YOUR TASK → Please retype only the lines below that run from the one containing "Given: Collapse the" through the last line, both included, without altering a word.

• • •

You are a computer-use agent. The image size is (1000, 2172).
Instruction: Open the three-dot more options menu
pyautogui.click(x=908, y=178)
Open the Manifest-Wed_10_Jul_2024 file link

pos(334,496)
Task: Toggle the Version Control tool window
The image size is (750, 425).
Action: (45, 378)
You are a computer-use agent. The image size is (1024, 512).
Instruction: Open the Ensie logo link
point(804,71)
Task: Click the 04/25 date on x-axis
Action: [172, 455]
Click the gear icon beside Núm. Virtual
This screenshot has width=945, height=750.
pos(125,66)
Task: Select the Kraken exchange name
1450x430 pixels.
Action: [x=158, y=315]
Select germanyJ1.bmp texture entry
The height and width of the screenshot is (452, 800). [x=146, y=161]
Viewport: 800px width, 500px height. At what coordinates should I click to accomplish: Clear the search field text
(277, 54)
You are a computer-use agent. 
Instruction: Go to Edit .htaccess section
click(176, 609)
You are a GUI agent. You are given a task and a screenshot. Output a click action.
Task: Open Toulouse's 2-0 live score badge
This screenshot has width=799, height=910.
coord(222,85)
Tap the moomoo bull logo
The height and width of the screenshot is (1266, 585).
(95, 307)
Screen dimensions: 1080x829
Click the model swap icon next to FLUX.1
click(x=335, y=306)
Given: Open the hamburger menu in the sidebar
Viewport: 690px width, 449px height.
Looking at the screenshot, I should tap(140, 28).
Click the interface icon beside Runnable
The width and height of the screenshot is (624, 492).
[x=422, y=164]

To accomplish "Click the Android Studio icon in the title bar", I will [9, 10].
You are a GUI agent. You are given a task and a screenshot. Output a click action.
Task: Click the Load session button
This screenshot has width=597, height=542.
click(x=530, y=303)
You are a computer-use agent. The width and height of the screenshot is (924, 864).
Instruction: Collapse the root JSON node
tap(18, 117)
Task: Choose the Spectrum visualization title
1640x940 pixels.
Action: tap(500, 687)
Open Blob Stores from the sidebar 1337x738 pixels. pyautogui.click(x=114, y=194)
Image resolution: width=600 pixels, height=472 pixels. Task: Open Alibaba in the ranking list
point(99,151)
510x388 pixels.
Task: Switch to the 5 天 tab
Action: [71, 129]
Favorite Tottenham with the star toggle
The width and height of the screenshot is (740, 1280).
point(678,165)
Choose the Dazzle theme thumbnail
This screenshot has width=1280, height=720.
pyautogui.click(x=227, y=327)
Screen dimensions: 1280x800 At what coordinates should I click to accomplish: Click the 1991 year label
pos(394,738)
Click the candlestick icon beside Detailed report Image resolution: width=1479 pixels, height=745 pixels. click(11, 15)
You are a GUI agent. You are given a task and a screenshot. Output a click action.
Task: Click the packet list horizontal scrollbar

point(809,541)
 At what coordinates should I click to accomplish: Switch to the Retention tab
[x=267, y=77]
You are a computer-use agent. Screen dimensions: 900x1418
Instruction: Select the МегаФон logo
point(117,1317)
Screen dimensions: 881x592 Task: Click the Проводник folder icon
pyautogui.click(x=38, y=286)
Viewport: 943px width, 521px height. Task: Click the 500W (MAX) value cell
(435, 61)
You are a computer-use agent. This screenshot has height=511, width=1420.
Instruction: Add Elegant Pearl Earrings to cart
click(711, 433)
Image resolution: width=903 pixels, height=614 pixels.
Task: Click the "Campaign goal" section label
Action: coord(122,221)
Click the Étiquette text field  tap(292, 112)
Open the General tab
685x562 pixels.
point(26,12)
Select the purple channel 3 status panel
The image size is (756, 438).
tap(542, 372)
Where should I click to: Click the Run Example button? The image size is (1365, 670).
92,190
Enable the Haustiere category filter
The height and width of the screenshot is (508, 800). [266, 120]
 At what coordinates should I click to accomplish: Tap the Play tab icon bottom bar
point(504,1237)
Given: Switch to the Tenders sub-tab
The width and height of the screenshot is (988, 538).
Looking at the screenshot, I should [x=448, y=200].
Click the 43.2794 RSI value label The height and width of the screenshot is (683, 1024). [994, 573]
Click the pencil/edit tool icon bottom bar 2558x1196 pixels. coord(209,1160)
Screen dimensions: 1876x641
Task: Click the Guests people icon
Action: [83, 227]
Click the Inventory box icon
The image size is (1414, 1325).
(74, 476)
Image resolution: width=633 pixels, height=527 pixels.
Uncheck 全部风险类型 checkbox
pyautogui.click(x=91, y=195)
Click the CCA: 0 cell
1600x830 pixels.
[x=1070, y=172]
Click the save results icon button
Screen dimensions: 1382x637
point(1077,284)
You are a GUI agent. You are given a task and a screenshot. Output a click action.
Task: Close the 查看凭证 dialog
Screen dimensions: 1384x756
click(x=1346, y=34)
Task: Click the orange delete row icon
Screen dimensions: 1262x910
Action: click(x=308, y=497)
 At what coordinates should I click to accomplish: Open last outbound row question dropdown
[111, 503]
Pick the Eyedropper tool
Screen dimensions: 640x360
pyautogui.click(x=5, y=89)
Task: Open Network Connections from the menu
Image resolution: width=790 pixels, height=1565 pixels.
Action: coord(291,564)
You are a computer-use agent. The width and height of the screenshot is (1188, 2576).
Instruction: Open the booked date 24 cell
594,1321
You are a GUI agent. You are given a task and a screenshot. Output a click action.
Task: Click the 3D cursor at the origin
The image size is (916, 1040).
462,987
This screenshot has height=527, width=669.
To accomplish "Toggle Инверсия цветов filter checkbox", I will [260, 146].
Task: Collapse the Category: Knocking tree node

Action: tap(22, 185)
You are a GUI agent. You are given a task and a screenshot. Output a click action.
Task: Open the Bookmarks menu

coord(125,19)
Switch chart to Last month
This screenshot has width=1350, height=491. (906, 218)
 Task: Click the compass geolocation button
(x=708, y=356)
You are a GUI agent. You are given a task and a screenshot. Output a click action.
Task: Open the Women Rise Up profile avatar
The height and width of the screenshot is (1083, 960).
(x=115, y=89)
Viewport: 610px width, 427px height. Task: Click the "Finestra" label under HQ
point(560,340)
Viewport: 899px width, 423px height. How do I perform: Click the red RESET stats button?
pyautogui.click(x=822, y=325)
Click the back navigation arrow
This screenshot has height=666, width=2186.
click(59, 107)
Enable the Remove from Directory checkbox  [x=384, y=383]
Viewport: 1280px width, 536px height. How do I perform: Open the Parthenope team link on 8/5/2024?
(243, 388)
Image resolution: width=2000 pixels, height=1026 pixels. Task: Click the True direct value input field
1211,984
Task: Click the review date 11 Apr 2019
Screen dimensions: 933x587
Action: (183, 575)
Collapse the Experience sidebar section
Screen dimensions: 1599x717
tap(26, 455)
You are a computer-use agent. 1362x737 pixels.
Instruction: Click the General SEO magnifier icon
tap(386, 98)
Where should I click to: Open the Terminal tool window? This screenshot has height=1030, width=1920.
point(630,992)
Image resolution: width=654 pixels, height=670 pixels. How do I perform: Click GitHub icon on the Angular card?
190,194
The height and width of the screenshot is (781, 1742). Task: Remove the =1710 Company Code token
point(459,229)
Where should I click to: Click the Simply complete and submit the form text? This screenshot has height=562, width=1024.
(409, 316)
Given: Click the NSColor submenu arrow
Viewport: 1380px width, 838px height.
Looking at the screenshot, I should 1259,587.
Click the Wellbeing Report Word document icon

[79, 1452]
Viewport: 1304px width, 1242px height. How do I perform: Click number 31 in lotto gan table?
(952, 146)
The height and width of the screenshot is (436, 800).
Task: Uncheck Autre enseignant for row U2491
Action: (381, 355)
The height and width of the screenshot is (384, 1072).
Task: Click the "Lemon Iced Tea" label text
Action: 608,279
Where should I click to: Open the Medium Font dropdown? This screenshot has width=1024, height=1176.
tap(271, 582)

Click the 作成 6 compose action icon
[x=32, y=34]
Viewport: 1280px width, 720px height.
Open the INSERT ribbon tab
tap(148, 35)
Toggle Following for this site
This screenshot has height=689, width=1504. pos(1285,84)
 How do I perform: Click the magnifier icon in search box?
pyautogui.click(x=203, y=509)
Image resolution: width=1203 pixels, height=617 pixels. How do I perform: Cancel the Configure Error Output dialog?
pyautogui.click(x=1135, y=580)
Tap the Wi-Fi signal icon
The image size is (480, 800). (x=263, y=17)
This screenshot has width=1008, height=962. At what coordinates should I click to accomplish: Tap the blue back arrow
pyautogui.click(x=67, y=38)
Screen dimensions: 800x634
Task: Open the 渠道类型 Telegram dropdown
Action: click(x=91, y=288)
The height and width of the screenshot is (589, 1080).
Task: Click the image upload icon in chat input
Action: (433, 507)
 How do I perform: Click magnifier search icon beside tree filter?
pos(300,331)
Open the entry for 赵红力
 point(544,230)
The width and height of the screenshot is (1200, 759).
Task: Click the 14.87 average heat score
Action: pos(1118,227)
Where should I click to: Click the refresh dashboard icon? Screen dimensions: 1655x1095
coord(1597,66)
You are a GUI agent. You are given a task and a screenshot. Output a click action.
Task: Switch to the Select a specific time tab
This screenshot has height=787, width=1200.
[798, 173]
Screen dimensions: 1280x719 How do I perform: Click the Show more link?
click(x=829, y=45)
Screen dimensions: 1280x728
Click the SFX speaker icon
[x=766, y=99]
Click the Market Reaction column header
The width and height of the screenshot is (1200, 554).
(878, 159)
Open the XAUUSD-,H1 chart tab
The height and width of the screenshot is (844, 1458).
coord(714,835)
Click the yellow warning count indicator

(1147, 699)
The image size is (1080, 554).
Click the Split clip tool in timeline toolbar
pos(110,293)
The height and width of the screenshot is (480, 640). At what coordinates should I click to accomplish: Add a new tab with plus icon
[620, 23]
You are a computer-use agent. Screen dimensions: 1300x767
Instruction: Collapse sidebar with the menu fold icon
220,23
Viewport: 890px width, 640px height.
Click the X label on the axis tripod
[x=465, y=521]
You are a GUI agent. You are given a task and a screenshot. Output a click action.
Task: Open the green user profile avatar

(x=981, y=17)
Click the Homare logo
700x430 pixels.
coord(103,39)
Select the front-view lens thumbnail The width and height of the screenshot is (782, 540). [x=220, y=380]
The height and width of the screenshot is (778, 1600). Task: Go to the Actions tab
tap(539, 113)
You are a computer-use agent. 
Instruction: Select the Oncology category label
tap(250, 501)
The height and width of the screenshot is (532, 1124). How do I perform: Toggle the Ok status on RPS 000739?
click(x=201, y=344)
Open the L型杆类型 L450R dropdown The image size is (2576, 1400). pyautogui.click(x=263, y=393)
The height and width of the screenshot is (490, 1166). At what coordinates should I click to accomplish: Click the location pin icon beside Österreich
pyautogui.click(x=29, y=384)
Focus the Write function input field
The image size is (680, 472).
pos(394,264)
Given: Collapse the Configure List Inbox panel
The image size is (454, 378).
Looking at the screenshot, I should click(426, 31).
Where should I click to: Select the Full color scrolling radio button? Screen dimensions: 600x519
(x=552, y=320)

• • •

SOLUTION FOR THIS TASK →
Given: Collapse the Configure List Inbox panel
The image size is (454, 378).
Looking at the screenshot, I should click(426, 31).
Where should I click to: Select the Full color scrolling radio button? Screen dimensions: 600x519
(x=552, y=320)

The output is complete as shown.